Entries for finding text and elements
────

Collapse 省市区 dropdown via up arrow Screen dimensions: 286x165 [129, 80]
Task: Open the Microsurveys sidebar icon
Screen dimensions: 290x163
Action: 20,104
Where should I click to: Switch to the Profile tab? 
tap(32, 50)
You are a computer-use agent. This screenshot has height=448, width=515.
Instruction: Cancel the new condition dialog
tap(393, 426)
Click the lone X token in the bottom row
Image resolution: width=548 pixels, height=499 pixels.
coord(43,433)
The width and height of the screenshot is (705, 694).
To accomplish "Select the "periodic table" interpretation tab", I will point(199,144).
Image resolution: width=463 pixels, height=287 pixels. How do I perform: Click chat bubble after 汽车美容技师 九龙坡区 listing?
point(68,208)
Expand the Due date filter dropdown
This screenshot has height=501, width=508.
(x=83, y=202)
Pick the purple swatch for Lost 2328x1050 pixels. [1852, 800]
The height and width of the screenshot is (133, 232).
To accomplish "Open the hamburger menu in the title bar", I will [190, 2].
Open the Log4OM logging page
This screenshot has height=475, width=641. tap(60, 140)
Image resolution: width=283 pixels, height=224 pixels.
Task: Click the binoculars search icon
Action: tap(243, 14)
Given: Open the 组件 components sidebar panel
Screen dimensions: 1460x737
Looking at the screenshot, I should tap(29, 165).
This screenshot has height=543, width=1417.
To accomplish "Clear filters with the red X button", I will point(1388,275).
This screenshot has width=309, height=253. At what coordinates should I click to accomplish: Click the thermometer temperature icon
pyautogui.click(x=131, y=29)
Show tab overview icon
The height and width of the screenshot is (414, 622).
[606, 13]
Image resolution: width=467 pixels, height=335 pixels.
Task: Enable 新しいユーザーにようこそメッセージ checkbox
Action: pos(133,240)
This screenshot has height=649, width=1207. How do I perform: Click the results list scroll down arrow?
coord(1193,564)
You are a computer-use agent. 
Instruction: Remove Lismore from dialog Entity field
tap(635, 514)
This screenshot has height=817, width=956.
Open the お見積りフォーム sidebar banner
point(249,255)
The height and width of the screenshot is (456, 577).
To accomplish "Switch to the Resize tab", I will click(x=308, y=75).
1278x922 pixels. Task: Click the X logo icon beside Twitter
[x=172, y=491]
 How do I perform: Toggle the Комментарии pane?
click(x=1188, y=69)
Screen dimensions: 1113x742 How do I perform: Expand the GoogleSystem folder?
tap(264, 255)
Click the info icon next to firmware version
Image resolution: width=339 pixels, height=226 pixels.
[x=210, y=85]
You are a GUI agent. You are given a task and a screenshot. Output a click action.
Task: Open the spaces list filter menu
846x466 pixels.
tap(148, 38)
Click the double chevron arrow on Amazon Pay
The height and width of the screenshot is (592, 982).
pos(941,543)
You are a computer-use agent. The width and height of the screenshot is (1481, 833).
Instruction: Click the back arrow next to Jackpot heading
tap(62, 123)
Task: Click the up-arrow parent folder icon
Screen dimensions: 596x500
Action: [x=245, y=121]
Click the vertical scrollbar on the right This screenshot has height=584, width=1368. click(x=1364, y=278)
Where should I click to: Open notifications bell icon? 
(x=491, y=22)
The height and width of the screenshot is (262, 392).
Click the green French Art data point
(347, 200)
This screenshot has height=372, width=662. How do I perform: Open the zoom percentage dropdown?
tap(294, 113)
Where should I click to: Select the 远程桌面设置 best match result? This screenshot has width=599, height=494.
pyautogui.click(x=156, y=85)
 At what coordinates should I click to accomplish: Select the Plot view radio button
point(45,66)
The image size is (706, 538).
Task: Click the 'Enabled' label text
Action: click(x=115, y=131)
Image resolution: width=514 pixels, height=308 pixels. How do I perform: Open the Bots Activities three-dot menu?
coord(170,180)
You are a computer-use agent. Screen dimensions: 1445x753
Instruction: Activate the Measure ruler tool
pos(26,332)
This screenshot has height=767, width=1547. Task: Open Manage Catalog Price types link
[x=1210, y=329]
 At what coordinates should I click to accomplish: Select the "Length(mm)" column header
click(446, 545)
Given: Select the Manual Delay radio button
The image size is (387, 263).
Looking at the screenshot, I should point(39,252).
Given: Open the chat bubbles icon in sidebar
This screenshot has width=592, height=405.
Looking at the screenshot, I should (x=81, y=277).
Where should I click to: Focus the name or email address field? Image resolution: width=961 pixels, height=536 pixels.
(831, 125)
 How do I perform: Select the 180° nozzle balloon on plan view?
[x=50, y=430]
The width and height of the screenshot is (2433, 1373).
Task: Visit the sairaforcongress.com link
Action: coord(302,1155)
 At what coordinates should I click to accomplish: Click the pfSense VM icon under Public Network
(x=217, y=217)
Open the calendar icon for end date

────

_Exercise brief:_
Copy the rows word for word, starting at the line with "This screenshot has height=817, width=956." and going up to and including the line with "tap(264, 255)".

_Solution:_
This screenshot has height=817, width=956.
Open the お見積りフォーム sidebar banner
point(249,255)
The height and width of the screenshot is (456, 577).
To accomplish "Switch to the Resize tab", I will click(x=308, y=75).
1278x922 pixels. Task: Click the X logo icon beside Twitter
[x=172, y=491]
 How do I perform: Toggle the Комментарии pane?
click(x=1188, y=69)
Screen dimensions: 1113x742 How do I perform: Expand the GoogleSystem folder?
tap(264, 255)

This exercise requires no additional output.